INPUT RECORDS:

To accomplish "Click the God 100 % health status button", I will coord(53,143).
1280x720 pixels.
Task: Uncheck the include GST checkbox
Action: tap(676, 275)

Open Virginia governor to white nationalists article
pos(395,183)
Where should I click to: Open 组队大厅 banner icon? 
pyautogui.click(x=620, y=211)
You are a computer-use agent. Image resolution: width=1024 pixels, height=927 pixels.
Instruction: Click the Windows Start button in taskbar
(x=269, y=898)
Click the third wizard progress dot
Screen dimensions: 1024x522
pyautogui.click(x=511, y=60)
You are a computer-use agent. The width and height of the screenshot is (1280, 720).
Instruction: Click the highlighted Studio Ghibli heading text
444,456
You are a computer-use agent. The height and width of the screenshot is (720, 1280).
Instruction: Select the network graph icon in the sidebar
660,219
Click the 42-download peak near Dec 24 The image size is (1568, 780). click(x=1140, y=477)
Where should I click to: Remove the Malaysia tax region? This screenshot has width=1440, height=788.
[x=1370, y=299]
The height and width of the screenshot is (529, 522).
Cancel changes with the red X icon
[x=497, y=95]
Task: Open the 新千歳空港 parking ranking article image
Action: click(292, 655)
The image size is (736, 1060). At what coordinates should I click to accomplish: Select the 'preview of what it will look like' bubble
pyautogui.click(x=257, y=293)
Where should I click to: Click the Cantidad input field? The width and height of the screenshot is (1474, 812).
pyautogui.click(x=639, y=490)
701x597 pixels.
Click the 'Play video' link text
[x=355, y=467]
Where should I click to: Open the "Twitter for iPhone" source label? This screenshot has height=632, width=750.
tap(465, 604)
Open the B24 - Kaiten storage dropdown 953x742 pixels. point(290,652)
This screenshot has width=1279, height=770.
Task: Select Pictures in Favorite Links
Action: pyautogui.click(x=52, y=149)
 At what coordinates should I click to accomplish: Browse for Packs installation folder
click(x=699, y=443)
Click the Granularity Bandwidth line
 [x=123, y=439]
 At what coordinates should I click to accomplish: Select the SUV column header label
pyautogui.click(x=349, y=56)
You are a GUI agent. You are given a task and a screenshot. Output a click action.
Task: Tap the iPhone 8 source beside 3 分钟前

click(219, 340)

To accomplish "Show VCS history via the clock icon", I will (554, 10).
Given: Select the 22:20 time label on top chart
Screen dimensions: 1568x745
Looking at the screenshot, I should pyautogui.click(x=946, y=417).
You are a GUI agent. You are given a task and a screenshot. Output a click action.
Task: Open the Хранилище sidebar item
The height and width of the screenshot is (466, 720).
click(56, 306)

WHAT TO WORK ON:
The entries above need to be repeated in full, exactly as written.

SOLUTION TO THE EXERCISE:
To accomplish "Click the God 100 % health status button", I will coord(53,143).
1280x720 pixels.
Task: Uncheck the include GST checkbox
Action: tap(676, 275)

Open Virginia governor to white nationalists article
pos(395,183)
Where should I click to: Open 组队大厅 banner icon? 
pyautogui.click(x=620, y=211)
You are a computer-use agent. Image resolution: width=1024 pixels, height=927 pixels.
Instruction: Click the Windows Start button in taskbar
(x=269, y=898)
Click the third wizard progress dot
Screen dimensions: 1024x522
pyautogui.click(x=511, y=60)
You are a computer-use agent. The width and height of the screenshot is (1280, 720).
Instruction: Click the highlighted Studio Ghibli heading text
444,456
You are a computer-use agent. The height and width of the screenshot is (720, 1280).
Instruction: Select the network graph icon in the sidebar
660,219
Click the 42-download peak near Dec 24 The image size is (1568, 780). click(x=1140, y=477)
Where should I click to: Remove the Malaysia tax region? This screenshot has width=1440, height=788.
[x=1370, y=299]
The height and width of the screenshot is (529, 522).
Cancel changes with the red X icon
[x=497, y=95]
Task: Open the 新千歳空港 parking ranking article image
Action: click(292, 655)
The image size is (736, 1060). At what coordinates should I click to accomplish: Select the 'preview of what it will look like' bubble
pyautogui.click(x=257, y=293)
Where should I click to: Click the Cantidad input field? The width and height of the screenshot is (1474, 812).
pyautogui.click(x=639, y=490)
701x597 pixels.
Click the 'Play video' link text
[x=355, y=467]
Where should I click to: Open the "Twitter for iPhone" source label? This screenshot has height=632, width=750.
tap(465, 604)
Open the B24 - Kaiten storage dropdown 953x742 pixels. point(290,652)
This screenshot has width=1279, height=770.
Task: Select Pictures in Favorite Links
Action: pyautogui.click(x=52, y=149)
 At what coordinates should I click to accomplish: Browse for Packs installation folder
click(x=699, y=443)
Click the Granularity Bandwidth line
 [x=123, y=439]
 At what coordinates should I click to accomplish: Select the SUV column header label
pyautogui.click(x=349, y=56)
You are a GUI agent. You are given a task and a screenshot. Output a click action.
Task: Tap the iPhone 8 source beside 3 分钟前

click(219, 340)

To accomplish "Show VCS history via the clock icon", I will (554, 10).
Given: Select the 22:20 time label on top chart
Screen dimensions: 1568x745
Looking at the screenshot, I should pyautogui.click(x=946, y=417).
You are a GUI agent. You are given a task and a screenshot. Output a click action.
Task: Open the Хранилище sidebar item
The height and width of the screenshot is (466, 720).
click(56, 306)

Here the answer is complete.